The note to Kern-Limerick was negotiated to the First National Bank in Little Rock on December 23, 1959. The status of the bank as a holder in due course is undisputed. It was indicated on the face of the note that it was secured by a lien on the bulldozer'. The note was payable in two installments due on June 1, 1960, and December 1, 1960, respectively. Kern-Limerick was engaged in the sale of construction equipment and handled many transactions in a similar manner. This concern filed a voluntary petition in bankruptcy and was declared bankrupt on or about May 24, 1960.
'When the bank attempted to collect the note, it learned that it was not secured by a first lien on the bulldozer and that its lien was subject to the lien of the conditional sale contract. The bank then made a claim against appellant under its banker's blanket bond on this and other notes of a similar nature. Appellant's liability was settled by the payment of $125,169.04 and the assignment of the notes upon which the claim was recognized. It appears that the payment made represented the total of the balances due on these notes on the date of assignment. While the assignment hears no date, it is undisputed that it was made well after the date of the maturity of the last installment of the note in ojuestion.
After appellee's refusal to pay the note, appellant filed suit. At the trial, a verdict in favor of the appellee was rendered by the jury and judgment entered pursuant to this verdict.
Appellant bases its contention upon Ark. Stat. Ann. § 68-158 (Repl. 1957). This is § 58 of the Negotiable Instruments Law and is applicable to this transaction. See § 10-102 of Act 185 of 1961 and Compiler's Notes following Ark. Stat. Ann. § 85-1-101 (Add. 1961). Also notes on Ark. Stat. Ann. W 68-101 — 68-169 (Supp. 1967).

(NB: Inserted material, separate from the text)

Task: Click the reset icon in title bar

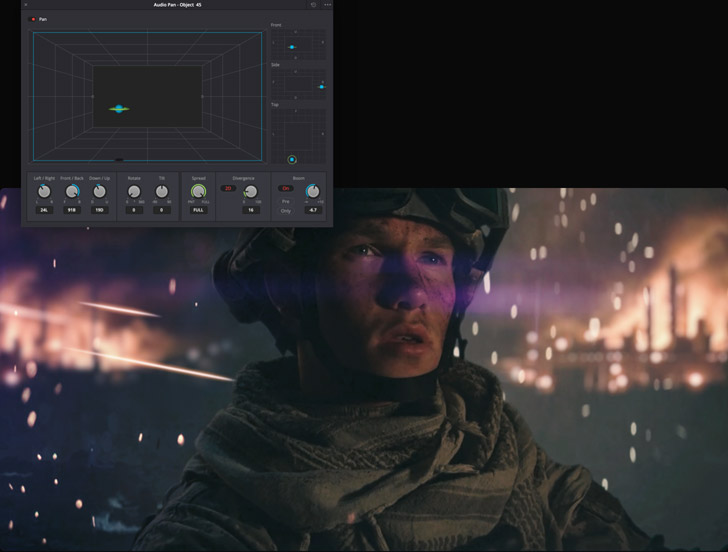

It is not contended that appellant was a party to any fraud or illegality affecting the note. While we do not know of any case in which this court-has been called upon to construe this section and neither of the parties has been able to discover any, the language of the statute is clear. We do not see how it can be construed in any manner other than literally. Under a literal construction appellant was entitled to all of the rights of a holder in due course because it derived its title through the First National Bank in Little Rock. See Transbel Inv. Inc. v. Scott, 344 Pa. 544, 26 A. 2d 205 (1942); Blow v. Ammerman, 350 F. 2d 729 (D.C. Cir. 1965); Ederer v. Fisher, 183 S. 2d 39 (Fla. 1965).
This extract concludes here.